Farmed & Dangerous has been a critically-acclaimed hit on Hulu, airing earlier this year on the online video service. It was fully funded by restaurant chain Chipotle, which worked with branded entertainment company Piro.

The session featured Chipotle’s chief marketing and development officer Mark Crumpacker, writer/director Tim Piper and Piro’s founding partner Daniel Rosenberg, as well as actor Ray Wise. The moderator was Variety foreign correspondent Elsa Keslassy.

Crumpacker started, explaining why Chipotle opted to fund the show. He suggested that the company spends a lot more money on its ethically-sourced ingredients. “I don’t have very much money in my marketing budget! That’s led us down this path of using very non-traditional marketing,” he said. “This show we created has all the issues in it, not all of them, but many that we consider important.” Those issues being the less pleasant aspects of industrial agriculture.

Chipotle ran a series of innovative marketing promotions around the series, and saw it notch up more Facebook Likes on Hulu in a couple of weeks than some big TV brands – Modern Family was cited in the session – had accumulated in years. And viewers liked it too: the show garnered an average rating of 4.5 stars out of five on Hulu.

Crumpacker talked budgets. “We wanted to create an entertainment experience that didn’t take people out of the show. Sometimes low production values can make it feel less entertaining,” he said. “While we don’t as a company disclose specifically what we spend on an individual marketing campaign, it’s very similar this to what it would cost us to run a traditional campaign… It’s really a relatively small part of our overall budget.”

Rosenberg said the project was a “wide-open brief” for Piro, which came up with the idea of satirising Chipotle’s corporate foes: the people who “really think we’re going to get in the way of business as usual in agriculture” according to Rosenberg. “Chipotle really gave us a lot of the foundation for the creative.”

Piper talked about the collaboration: “We got a lot of feedback from Chipotle and it was always about making the entertainment better: it was never ‘can we have more of our message in there’,” he said. Meanwhile, Wise talked about how the

“The production values were first-rate, they were as good as any I’ve experienced: as well as 24 and Mad Men and Twin P… Well, maybe not as good as Twin Peaks! No, as good as Twin Peaks… And it was a pretty good cast. I think stuff made for the web is just as good now as stuff made for the major networks. It’s all becoming one. I don’t care who hires me, just as long as they do!”

“The show generated the same number of views in the first two days that Hulu thought it would get forever,” added Crumpacker.

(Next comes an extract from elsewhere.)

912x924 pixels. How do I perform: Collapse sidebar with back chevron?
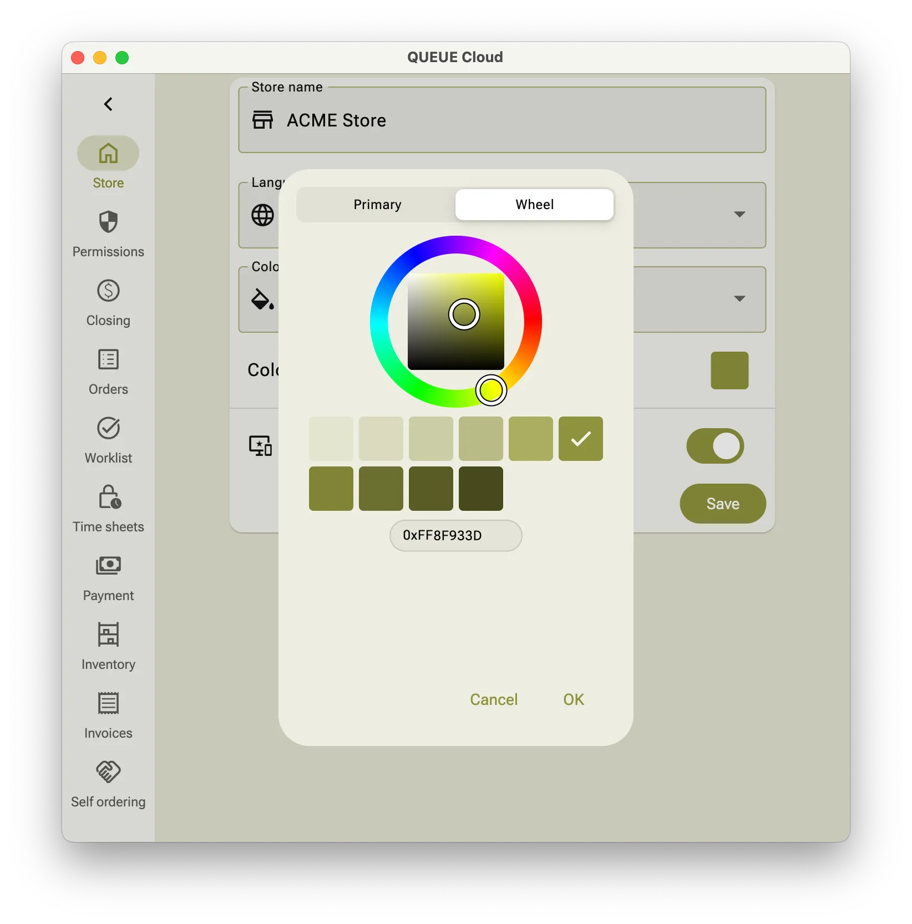click(x=108, y=104)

Piro is now starting to talk to TV networks about selling the show to them, after a period of exclusivity with Hulu.

Are branded shows still controversial in the US? “From Piro’s perspective as a company, we have our own forces that are working against us: the way the advertising business is set up, they don’t particularly love the idea of a show bing the advertising,” he said. “And on the other side you’ve got television networks who don’t particularly like the idea that their advertisers are becoming the content, and the 30-second spot is going the way of the woolly mammoth.”

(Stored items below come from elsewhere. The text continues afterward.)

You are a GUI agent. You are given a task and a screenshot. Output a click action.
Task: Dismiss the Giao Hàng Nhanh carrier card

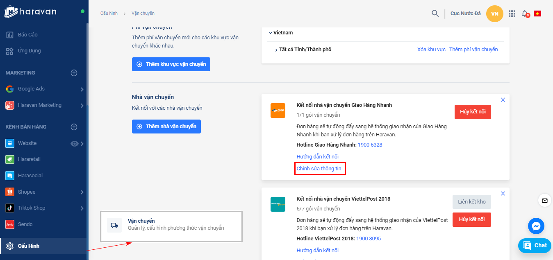503,100
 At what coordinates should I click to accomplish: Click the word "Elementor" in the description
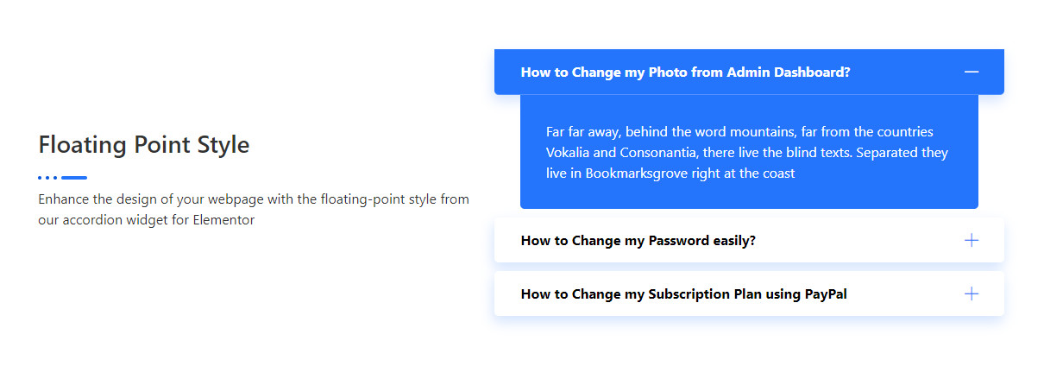pyautogui.click(x=223, y=220)
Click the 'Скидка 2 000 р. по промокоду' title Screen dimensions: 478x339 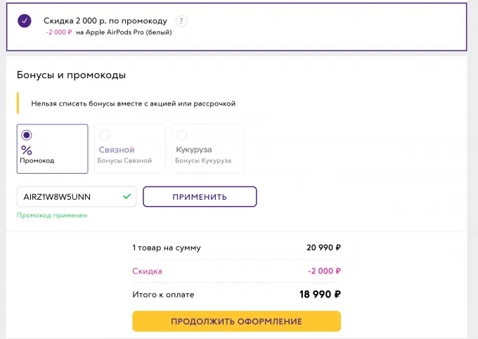pos(105,21)
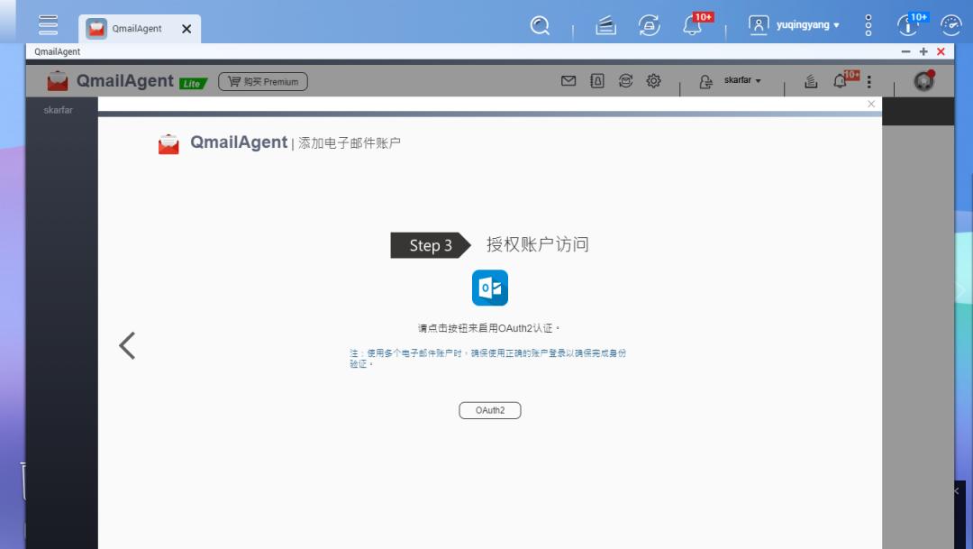Click the Outlook logo under Step 3
Viewport: 973px width, 549px height.
pyautogui.click(x=489, y=288)
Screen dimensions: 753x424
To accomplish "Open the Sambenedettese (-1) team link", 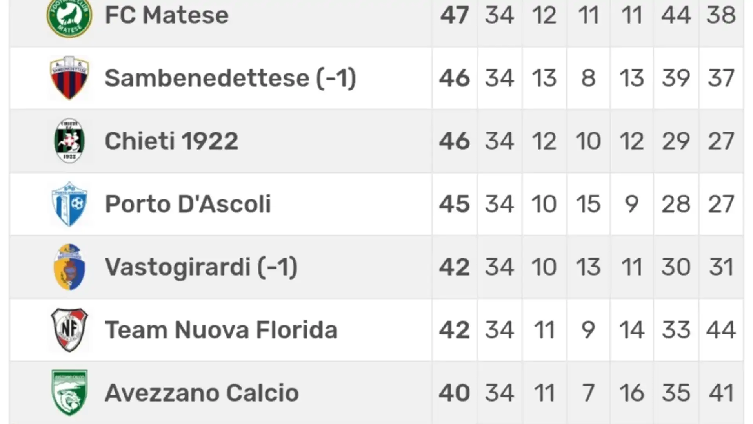I will [231, 78].
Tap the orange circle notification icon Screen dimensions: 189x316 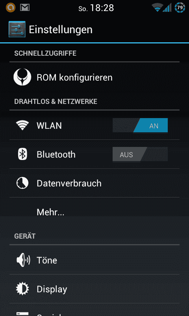(x=11, y=8)
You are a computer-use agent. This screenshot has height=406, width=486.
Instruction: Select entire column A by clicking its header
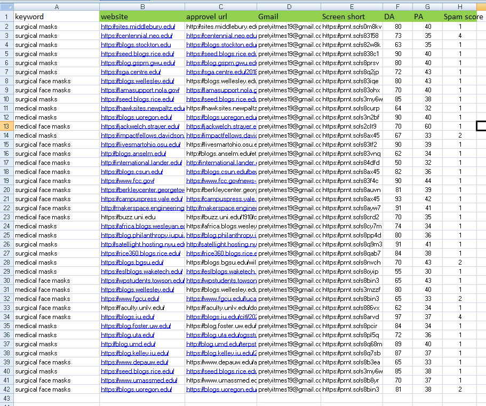point(56,6)
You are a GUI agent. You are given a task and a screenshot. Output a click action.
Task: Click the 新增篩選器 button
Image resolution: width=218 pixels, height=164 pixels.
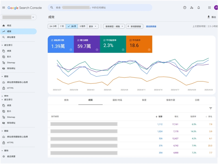[135, 26]
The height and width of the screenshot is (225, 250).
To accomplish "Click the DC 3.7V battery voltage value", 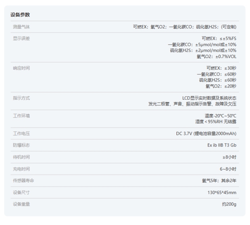I will tap(206, 134).
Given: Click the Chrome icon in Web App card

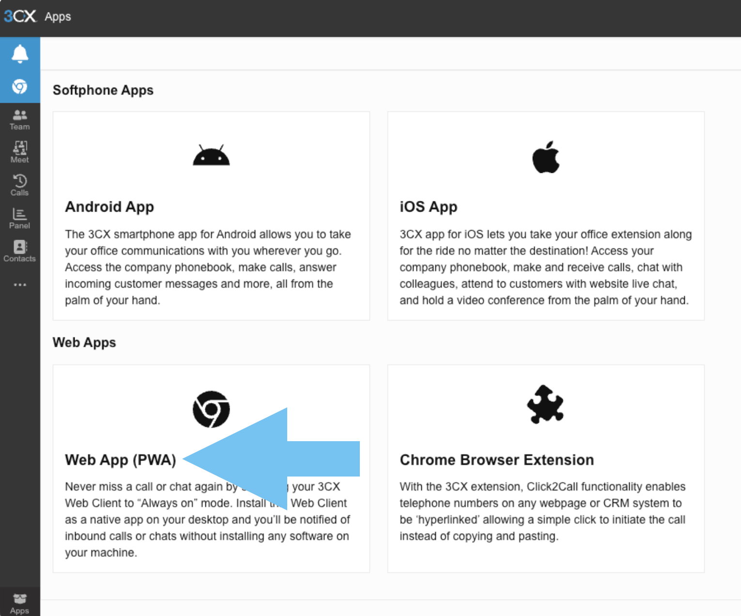Looking at the screenshot, I should 211,409.
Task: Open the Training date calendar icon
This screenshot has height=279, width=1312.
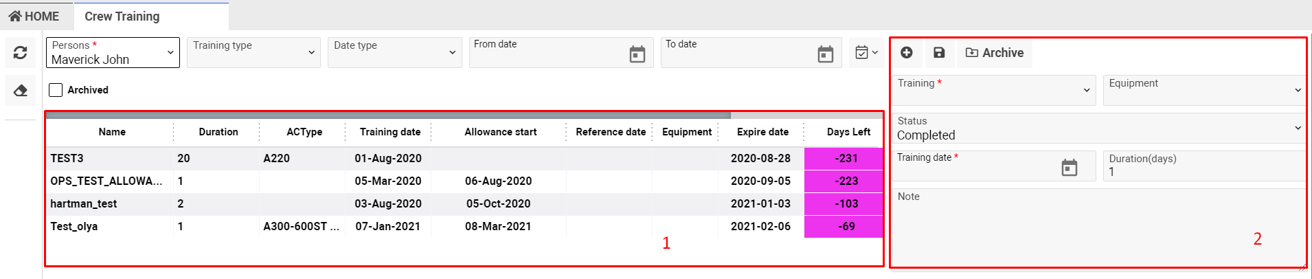Action: (1069, 167)
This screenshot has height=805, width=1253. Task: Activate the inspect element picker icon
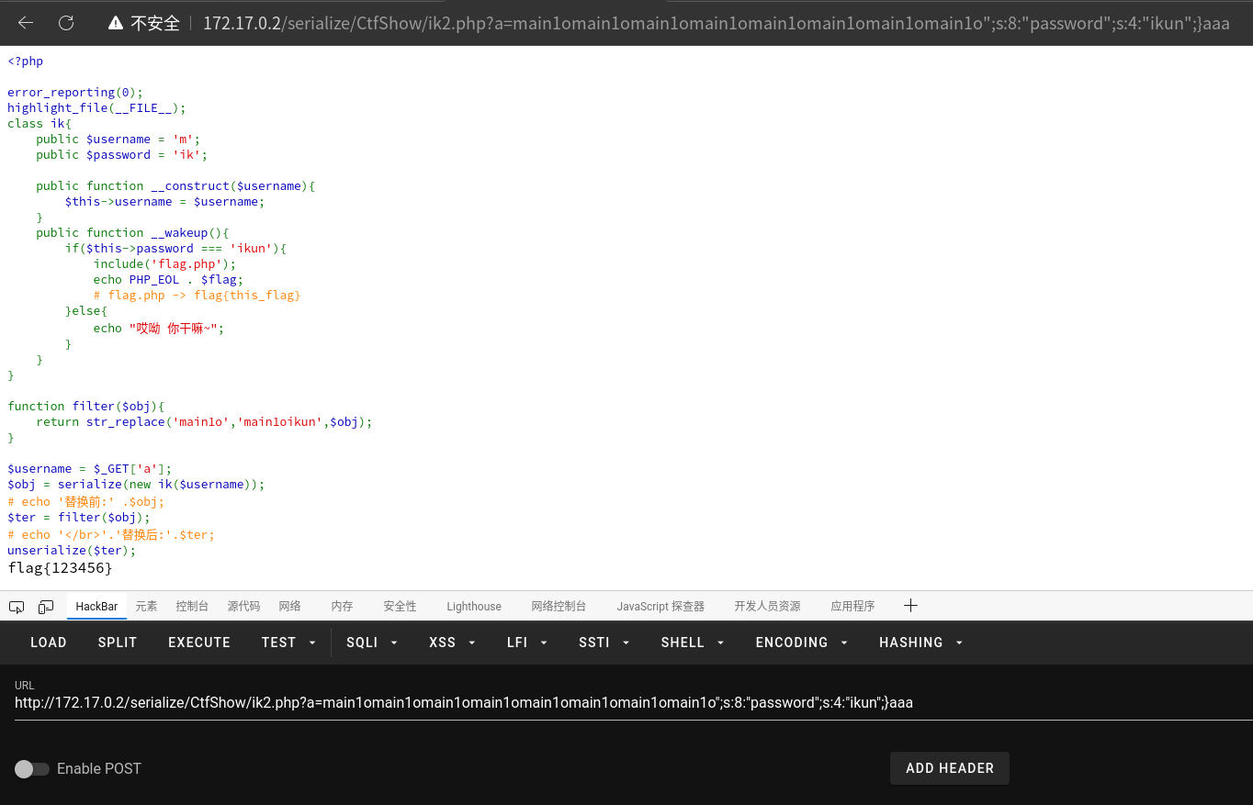click(x=17, y=607)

What next for Chipotle? “I think we’ll produce more original content… it’ll probably become an increasingly large percentage of what we do,” said Crumpacker. “Right now it’s hard for the networks to see this as original content that has value… When we go to talk to a network about the show, they’re very excited because they think we’re gonna buy a bunch of ads! So they have a hard time figuring out what to do with our show… But we’re on the very cutting edge of this. No brand has created that much content at that level of quality before, really, in the way that we’ve done it.”

Rosenberg said that Piro hopes “we would love more brands to become the entertainment”, but is also working on original series without a brand attached – it’s just had a series greenlit for Bravo for example. But Wise joked that the biggest impact for him has been seeing his face on cups in Chipotle restaurants as part of the marketing around the show.

“I think it’s the first time in history a restaurant has put the face of an actor on their cups, except for McDonald’s, they do that a lot with Star Wars… but for a web series this is a first, and I’m very proud to be on their cups! And I hope I get the Chipotle gold card, which means a burrito a day for life! So if I ever become homeless, I’ll at least eat,” he quipped. “But I really do hope we continue with this show, because there’s a myriad of stories we can tell.”

Chipotle Brand of the Year Award

The session ended with Chipotle’s Crumpacker being presented with the MIPTV Brand of the Year Award, by MIP Markets director Laurine Garaude, recognising its innovative online video strategy.


Read more:
MIPBlog’s interview with Farmed & Dangerous star Ray Wise

And be sure to read our exclusive BCMA white paper “The future of digital video content”Download here (email required)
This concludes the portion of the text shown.